Task objective | Update the records that begin at the line containing "Click the channel name 市営交通１００年祭（名古屋市）" and stop after the line containing "Action: (x=133, y=7)" by replacing "channel name" with "channel title", leaving all else unchanged. Give back only those lines.

Stored rows |
------------------------------------------------------------

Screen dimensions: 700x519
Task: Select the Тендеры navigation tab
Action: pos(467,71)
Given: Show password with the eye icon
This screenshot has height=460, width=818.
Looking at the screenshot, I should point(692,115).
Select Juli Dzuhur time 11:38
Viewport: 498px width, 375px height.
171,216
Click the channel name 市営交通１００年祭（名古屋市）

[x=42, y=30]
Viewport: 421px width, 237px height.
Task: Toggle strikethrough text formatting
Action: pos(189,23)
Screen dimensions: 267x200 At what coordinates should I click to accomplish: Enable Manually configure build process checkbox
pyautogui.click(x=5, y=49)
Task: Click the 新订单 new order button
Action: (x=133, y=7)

------------------------------------------------------------

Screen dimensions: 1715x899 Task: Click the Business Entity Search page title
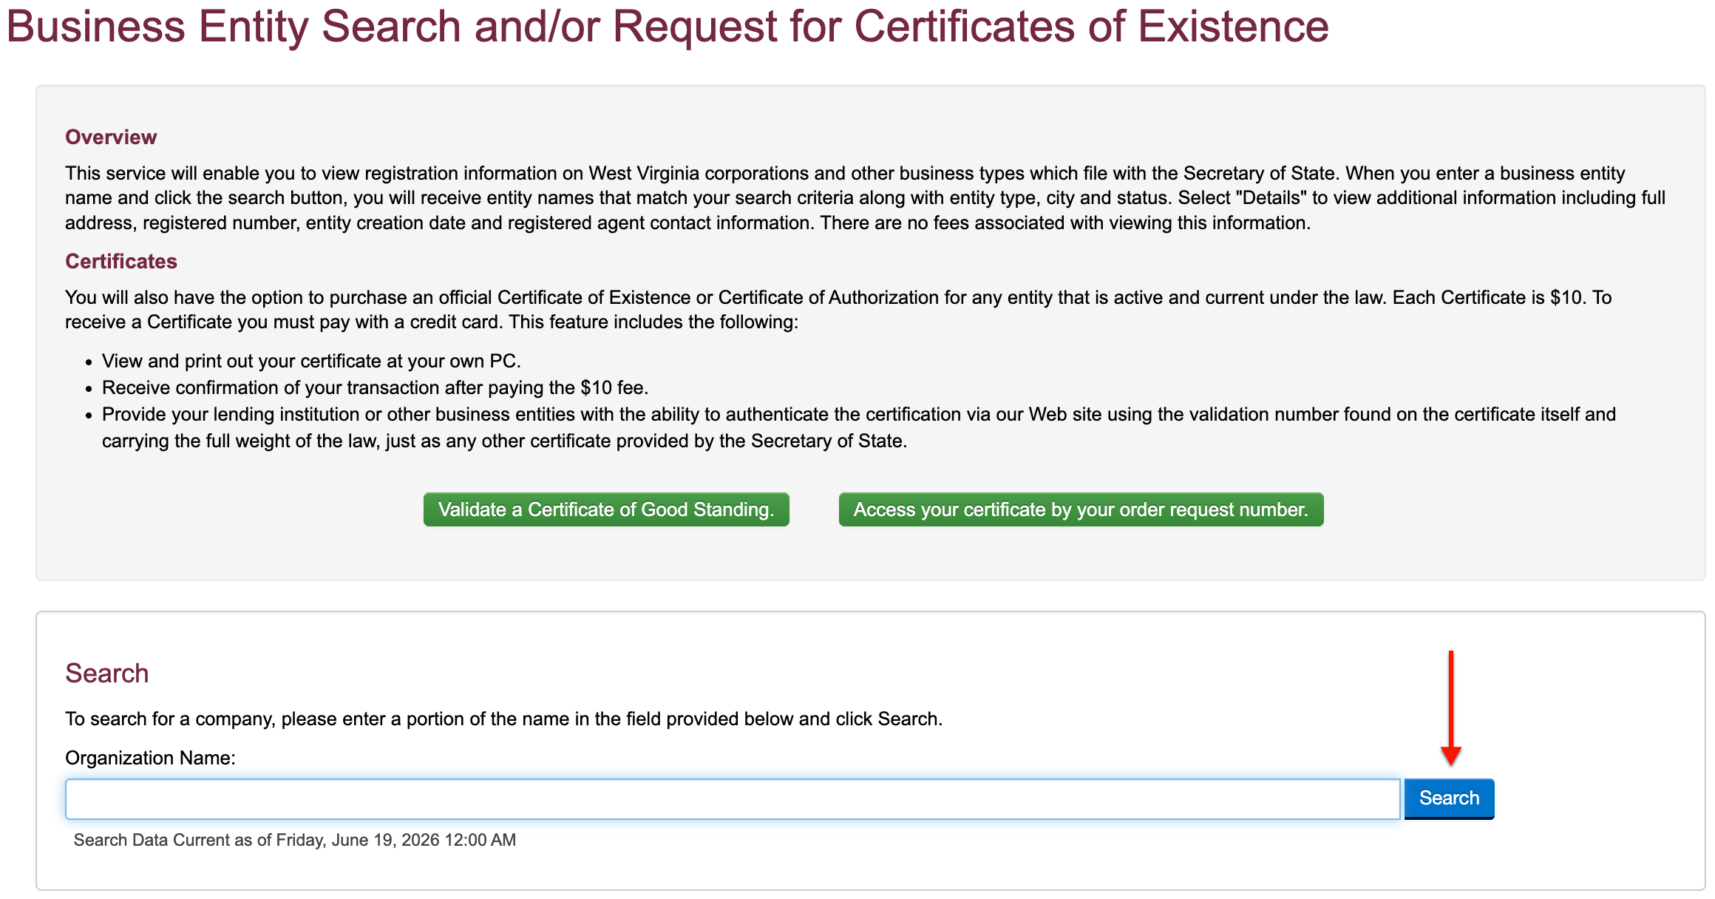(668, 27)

------------------------------------------------------------

Correct result |
Click the channel title 市営交通１００年祭（名古屋市）

[x=42, y=30]
Viewport: 421px width, 237px height.
Task: Toggle strikethrough text formatting
Action: pos(189,23)
Screen dimensions: 267x200 At what coordinates should I click to accomplish: Enable Manually configure build process checkbox
pyautogui.click(x=5, y=49)
Task: Click the 新订单 new order button
Action: (x=133, y=7)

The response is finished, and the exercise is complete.